*INFORMATION SHOWN*.
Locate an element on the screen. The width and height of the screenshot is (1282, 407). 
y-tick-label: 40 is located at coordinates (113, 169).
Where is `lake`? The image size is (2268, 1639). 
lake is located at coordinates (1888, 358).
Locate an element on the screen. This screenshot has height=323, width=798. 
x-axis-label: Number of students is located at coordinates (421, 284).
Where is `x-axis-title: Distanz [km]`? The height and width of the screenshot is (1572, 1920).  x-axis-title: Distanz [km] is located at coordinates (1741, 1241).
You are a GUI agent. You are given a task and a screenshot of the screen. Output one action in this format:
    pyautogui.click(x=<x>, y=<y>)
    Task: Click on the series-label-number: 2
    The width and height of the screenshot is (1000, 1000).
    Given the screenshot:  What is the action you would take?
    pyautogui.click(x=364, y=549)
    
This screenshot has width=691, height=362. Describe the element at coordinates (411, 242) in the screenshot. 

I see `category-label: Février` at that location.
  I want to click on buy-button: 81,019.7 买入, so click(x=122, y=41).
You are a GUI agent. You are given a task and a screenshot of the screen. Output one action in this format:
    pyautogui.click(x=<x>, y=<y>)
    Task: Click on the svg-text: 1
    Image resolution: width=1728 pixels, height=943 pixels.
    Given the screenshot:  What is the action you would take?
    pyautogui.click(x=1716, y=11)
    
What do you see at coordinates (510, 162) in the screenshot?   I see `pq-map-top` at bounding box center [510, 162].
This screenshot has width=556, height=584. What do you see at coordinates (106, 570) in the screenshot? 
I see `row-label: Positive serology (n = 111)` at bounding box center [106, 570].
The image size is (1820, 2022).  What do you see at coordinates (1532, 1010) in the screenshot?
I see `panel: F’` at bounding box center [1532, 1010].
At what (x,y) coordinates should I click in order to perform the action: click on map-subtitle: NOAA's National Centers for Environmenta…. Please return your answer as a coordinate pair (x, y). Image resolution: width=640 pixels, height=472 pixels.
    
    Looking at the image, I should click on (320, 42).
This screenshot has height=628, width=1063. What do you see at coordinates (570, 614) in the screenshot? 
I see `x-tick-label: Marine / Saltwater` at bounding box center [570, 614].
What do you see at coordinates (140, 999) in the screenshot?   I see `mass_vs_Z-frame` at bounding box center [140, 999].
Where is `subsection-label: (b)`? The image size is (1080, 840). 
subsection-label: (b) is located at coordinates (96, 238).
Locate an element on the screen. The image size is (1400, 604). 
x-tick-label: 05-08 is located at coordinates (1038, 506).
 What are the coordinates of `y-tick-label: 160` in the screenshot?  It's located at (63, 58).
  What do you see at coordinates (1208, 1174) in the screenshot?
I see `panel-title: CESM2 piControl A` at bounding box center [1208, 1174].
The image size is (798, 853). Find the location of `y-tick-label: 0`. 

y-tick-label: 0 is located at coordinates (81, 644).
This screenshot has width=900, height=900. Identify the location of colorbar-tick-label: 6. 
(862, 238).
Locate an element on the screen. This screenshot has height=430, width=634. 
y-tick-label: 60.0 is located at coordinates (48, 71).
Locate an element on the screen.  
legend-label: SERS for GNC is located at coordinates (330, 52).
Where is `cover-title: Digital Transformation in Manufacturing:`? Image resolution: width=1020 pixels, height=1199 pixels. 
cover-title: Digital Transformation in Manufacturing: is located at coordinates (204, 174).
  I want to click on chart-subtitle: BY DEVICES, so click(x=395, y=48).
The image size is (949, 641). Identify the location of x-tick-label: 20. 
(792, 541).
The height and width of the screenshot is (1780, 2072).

*TASK DIRECTIONS*.
Count the lines in the material above that contain the string "cover". Reply with the number only.

*TASK OUTPUT*.
2